Sarah O'Connor

Writer – Playwright – Cannot Save You From The Robot Apocalypse

CW: Animal death.

This is pretty self explanatory but yesterday when I was driving home from work I saw a skunk get run over by a car so I wrote about it.

I saw the skunk a car in front of me. It wasn’t moving too fast, just lumbering slowly across the street and I slowed down, ready to stop and give it room to cross if needed. There was a car behind me but it wasn’t tailgating me, if I slowed it would probably follow. I don’t know if the car in front of me could see it, though it was visible to me. Not right away of course, it was dark and rainy. At first I thought the skunk was a piece of a garbage bag being blown across the road until I saw the stripe of white down it’s middle.

I remember that the car in front of me slowed, and I remember that it didn’t make a difference. The skunk was so close to making it across the road, so close to making it to wherever it had planned to go when the back wheel of the car hit it and flipped it on it’s back. There wasn’t any blood, not any I could see at the time anyways but in the brief moment I passed it I could see it wasn’t dead. It’s foot and body twitched in pain and I wondered if some of the bones were broken, of how much pain it must have been in.

I kept driving, partly because I was late getting home and because the way the street was formatted pulling over to the side wasn’t an option, and turning around would have caused it’s own problems. My first thought when I saw the skunk writhing was to somehow run over it again, not in a cruel way but to kill it, which granted still sounds cruel. What I mean is I didn’t want it to be in pain. I didn’t want it to be waiting to die on the cold street with the rain, I just wanted it to stop hurting.

A retired teacher told me a story about when he started teaching and how one of the primary grades hatched some chicks (something that used to be in the curriculum in the 90s apparently) when one of the chicks hatched with it’s stomach on the outside of it’s body. It was fine in every other way except that there was no way it could survive with it’s stomach on the outside of it, where dust and food kept sticking to the soft pink bits and the other chicks starting pecking at the stomach, unsure of what it was. The primary teachers asked the other teacher to kill the chick, since it wouldn’t have a long life anyways. So the teacher put the chick in a bag and put it against the exhaust pipe of their car while it ran until the chick stopped cheeping. They said it was surprising how long it took for it to die, and how difficult it was for them to tell the story so many years later.

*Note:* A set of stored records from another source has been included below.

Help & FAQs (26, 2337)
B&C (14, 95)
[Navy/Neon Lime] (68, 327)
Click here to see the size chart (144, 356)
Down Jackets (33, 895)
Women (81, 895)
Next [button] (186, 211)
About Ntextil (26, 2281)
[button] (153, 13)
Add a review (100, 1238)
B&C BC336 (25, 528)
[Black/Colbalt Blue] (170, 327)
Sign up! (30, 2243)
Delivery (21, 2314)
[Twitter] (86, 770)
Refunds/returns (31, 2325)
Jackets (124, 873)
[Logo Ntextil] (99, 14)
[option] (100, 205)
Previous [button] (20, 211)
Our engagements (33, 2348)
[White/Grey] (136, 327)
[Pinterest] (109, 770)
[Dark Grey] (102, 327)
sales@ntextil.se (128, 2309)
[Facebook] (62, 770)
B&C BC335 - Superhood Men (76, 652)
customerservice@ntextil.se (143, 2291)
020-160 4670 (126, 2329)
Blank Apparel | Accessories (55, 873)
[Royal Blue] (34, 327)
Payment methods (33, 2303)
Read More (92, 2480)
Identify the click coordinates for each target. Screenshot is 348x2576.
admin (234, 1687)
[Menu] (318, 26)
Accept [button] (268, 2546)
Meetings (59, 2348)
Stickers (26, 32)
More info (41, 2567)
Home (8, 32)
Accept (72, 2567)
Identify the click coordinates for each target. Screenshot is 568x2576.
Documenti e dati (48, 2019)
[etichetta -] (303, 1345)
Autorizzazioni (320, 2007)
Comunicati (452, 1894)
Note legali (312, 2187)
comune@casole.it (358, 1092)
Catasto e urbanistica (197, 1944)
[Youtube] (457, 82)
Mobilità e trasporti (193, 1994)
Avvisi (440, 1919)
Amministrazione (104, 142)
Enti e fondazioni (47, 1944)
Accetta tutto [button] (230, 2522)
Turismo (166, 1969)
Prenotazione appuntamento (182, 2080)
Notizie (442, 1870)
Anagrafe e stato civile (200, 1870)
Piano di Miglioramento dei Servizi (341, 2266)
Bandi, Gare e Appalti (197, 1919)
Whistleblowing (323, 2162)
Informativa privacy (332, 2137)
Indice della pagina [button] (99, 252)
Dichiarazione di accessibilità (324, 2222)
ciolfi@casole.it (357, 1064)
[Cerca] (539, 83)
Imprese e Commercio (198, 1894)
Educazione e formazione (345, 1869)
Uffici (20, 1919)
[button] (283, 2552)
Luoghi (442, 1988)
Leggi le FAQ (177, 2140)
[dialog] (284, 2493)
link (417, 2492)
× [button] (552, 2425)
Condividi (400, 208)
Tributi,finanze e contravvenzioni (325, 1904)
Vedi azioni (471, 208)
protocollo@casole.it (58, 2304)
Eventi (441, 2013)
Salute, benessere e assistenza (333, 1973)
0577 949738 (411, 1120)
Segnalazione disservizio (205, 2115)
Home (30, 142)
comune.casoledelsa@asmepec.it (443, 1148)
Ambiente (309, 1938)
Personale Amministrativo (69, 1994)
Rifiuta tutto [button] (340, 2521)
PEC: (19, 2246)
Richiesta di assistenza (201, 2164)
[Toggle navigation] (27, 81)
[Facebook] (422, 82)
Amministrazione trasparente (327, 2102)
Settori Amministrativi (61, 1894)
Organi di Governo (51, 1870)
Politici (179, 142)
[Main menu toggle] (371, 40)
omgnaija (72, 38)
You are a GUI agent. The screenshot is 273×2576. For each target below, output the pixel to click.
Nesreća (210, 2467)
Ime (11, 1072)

It makes me think of vets and the great respect I have for them, having to put down animals everyday which I can only imagine how difficult that is. I had to have my first cat Tamsin put down after she developed a genetic disorder with no cure. Recognizing that I had to put her down so she wasn’t suffering and being with her when she died was one of the hardest things I’ve ever had to do, but I couldn’t have her suffer.

Later in the evening I was driving with my friends back home and we passed the place where the skunk had been hit. It was still on the road, curled up now on it’s side. I don’t know if another car had hit it, it still looked pretty intact when I saw it again but it was clearly dead by this point. I wondered if the car behind me had found a way to stop it’s suffering or if it had died on it’s own. I wished their was someway I could have helped it.

My car still faintly smells like skunk.